– А и полно нам, братцы любезные, народ смущать, торговых гостей грабить, корабли на дым пускать, а пуще того, – царёвы орлёные корабли…: Дошла до нас весточка нерадостна: поразгневался на нас Грозный царь Иван Васильевич… Высылает он противу нас рать свою великую, хочет нам, лихим разбойничкам, головы снести по самые плечи могутные… Надо нам будет грехи великие замаливать, приутишить сердце батюшки Грознаго царя. Его сердце неуёмчиво; оно, сердце-то, что ни день – все пуще гневом распаляется!.. А как повалит на святую Русь басурманская сила могучая, отколе солнце красное на заре встает, так и станем мы, братцы любезные, супротив нея; мы ту силу басурманскую своей грудью выстоим; не допустим зла-татарина на святую Русь, потому он, поганый, похваляется. «Я-де всю святую Русь с головнёй пройду, я ни ребят, ни жен не помилую; церковь Божью на-тло разорю!..»
Становились люди разбойные заставой могучей; выжидали они силу басурманскую… Набегал на них сам поганый царь, набегал неверный Кудреянище. Выкликал он себе супротивника из стана разбойного, говорил, похваляясь неподобно:
– Вы идите, люди неверные, поклонитесь мне, царю, дарами богатыми. И о ту пору я вас помилую, буду брать с вас дани-пошлины… А не то я всю святую Русь с головнёй пройду, не оставлю ни ребят, ни жен… Ещё церкви Божьи на-тло разорю…
Выходил на смертный бой атаман разбойный Колка, рукава по локоть засучивал, сапожки сафьянные подтягивал, шапку-мурмолку на правое ухо заламывал. Не сизые орлы слеталися, – сходилися удалые богатыри; они бились, ратились три дня и три ночи без роздыха, до конца борьбы не доваживали, разнимали руки железныя, друг другу челом били, расходились в стороны по-честному…
Пуще прежнего царь порасхвастался. Во всю голову кричит, горы-гаркает:
– Али сильно-могучие богатыри на Руси перевелись, что не могут одолеть меня, татарина?..
Выходил из стана разбойного Жожга на смертный бой. Рукава по локоть засучивал, сапожки сафьянные подтягивал, шапку-мурмолку на ухо на правое заламывал, говорил царю такое слово:
– А и что ты больно рано похваляешься, поганый царь? Еще кому Бог пошлет одоление в честном бою, – то неведомо!.. Одолею я тебя, и тут, станешь ты меня о милости просить, – да уж я тебя в те поры не помилую…

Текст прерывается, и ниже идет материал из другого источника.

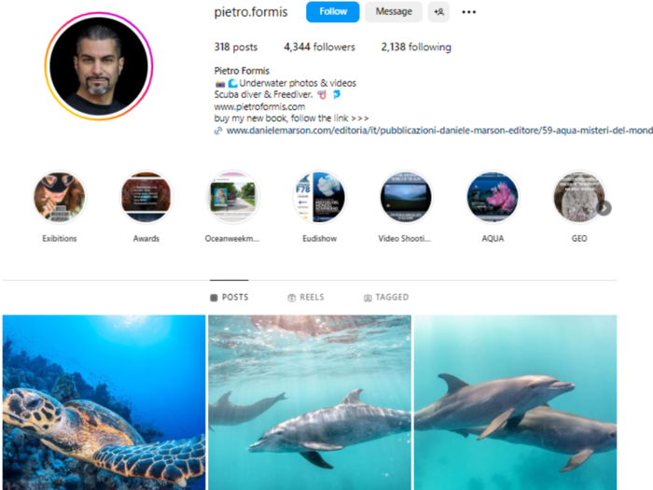This screenshot has height=490, width=653.
Task: Click the Message button
Action: click(x=394, y=11)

Ухватились удалые, добрые молодцы бороться, грудь о грудь сошлись, словно корни сплелись руки их железные
А уж в чистом поле пыль столбом валит, – поспешает сила ратная царя Грозного над разбойным людом суд чинить… Нападала рать московская на разбойный стан, избивала всех разбойников до единого… Настигала Жожгу в чистом поле калёна стрела, пробивала сердце его ретивое. Не вздохнул удалый, добрый молодец, припадал он к матери сырой земле. Только мать о нем и горевала…
И вставал царище Кудреянище на ноги резвые, похвалялся он силою-удачею. Выводил орду на рать великую, побивал ее и на Москву пошёл…
Уж ты, Грозный царь, Иван Васильевич!.. Ты почто убил разбойника бессчастного?.. Не разбойника убил ты в чистом поле; ты убил свою заступу верную… Как не стало заставы разбойничьей, стало некому силы басурманской грудью отстаивать.
9. Март-озорник
Звал Март соседа своего, Апреля, в гости:
– Приходи да приходи, соседушка; посидим, побеседуем с тобой о том, о сем!.. Чего нам с тобой друг друга чураться!..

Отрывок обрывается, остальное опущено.